WHAT NEEDS TO BE DONE
Give the records again, every one, exactly.

Collected data
BEGIN
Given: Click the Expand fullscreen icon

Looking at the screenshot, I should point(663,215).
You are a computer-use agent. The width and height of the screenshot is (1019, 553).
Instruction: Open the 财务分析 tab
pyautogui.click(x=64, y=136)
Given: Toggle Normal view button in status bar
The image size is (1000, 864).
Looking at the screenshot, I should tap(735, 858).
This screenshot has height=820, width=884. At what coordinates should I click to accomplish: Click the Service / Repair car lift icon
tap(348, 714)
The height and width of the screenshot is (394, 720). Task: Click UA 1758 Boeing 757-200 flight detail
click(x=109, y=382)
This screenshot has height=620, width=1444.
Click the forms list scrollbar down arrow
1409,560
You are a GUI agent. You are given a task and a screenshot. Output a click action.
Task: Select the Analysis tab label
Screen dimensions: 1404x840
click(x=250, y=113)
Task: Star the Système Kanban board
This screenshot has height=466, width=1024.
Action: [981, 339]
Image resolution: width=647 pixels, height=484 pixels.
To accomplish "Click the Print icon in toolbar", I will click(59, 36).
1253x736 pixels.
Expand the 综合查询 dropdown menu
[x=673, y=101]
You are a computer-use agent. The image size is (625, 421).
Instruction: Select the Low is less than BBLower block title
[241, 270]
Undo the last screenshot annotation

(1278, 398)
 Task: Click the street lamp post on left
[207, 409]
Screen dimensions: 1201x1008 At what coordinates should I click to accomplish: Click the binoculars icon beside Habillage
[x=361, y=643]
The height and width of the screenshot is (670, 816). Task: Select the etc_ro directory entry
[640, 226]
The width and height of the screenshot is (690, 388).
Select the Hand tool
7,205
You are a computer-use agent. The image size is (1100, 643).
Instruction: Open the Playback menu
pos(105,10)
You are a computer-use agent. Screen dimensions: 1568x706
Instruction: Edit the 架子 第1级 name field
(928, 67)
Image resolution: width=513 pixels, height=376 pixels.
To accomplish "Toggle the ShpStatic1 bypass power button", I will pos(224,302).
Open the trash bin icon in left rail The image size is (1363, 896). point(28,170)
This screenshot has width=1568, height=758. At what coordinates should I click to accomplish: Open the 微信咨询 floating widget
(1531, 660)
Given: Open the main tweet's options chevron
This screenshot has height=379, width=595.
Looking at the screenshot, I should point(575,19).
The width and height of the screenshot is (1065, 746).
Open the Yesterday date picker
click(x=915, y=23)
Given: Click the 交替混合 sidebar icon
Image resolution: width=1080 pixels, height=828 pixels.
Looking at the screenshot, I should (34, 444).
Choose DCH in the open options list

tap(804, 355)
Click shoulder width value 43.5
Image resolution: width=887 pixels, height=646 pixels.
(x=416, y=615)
END
WRITTEN RESPONSE
Given: Click the Expand fullscreen icon

Looking at the screenshot, I should point(663,215).
You are a computer-use agent. The width and height of the screenshot is (1019, 553).
Instruction: Open the 财务分析 tab
pyautogui.click(x=64, y=136)
Given: Toggle Normal view button in status bar
The image size is (1000, 864).
Looking at the screenshot, I should tap(735, 858).
This screenshot has height=820, width=884. At what coordinates should I click to accomplish: Click the Service / Repair car lift icon
tap(348, 714)
The height and width of the screenshot is (394, 720). Task: Click UA 1758 Boeing 757-200 flight detail
click(x=109, y=382)
This screenshot has height=620, width=1444.
Click the forms list scrollbar down arrow
1409,560
You are a GUI agent. You are given a task and a screenshot. Output a click action.
Task: Select the Analysis tab label
Screen dimensions: 1404x840
click(x=250, y=113)
Task: Star the Système Kanban board
This screenshot has height=466, width=1024.
Action: [981, 339]
Image resolution: width=647 pixels, height=484 pixels.
To accomplish "Click the Print icon in toolbar", I will click(59, 36).
1253x736 pixels.
Expand the 综合查询 dropdown menu
[x=673, y=101]
You are a computer-use agent. The image size is (625, 421).
Instruction: Select the Low is less than BBLower block title
[241, 270]
Undo the last screenshot annotation

(1278, 398)
 Task: Click the street lamp post on left
[207, 409]
Screen dimensions: 1201x1008 At what coordinates should I click to accomplish: Click the binoculars icon beside Habillage
[x=361, y=643]
The height and width of the screenshot is (670, 816). Task: Select the etc_ro directory entry
[640, 226]
The width and height of the screenshot is (690, 388).
Select the Hand tool
7,205
You are a computer-use agent. The image size is (1100, 643).
Instruction: Open the Playback menu
pos(105,10)
You are a computer-use agent. Screen dimensions: 1568x706
Instruction: Edit the 架子 第1级 name field
(928, 67)
Image resolution: width=513 pixels, height=376 pixels.
To accomplish "Toggle the ShpStatic1 bypass power button", I will pos(224,302).
Open the trash bin icon in left rail The image size is (1363, 896). point(28,170)
This screenshot has width=1568, height=758. At what coordinates should I click to accomplish: Open the 微信咨询 floating widget
(1531, 660)
Given: Open the main tweet's options chevron
This screenshot has height=379, width=595.
Looking at the screenshot, I should point(575,19).
The width and height of the screenshot is (1065, 746).
Open the Yesterday date picker
click(x=915, y=23)
Given: Click the 交替混合 sidebar icon
Image resolution: width=1080 pixels, height=828 pixels.
Looking at the screenshot, I should (34, 444).
Choose DCH in the open options list

tap(804, 355)
Click shoulder width value 43.5
Image resolution: width=887 pixels, height=646 pixels.
(x=416, y=615)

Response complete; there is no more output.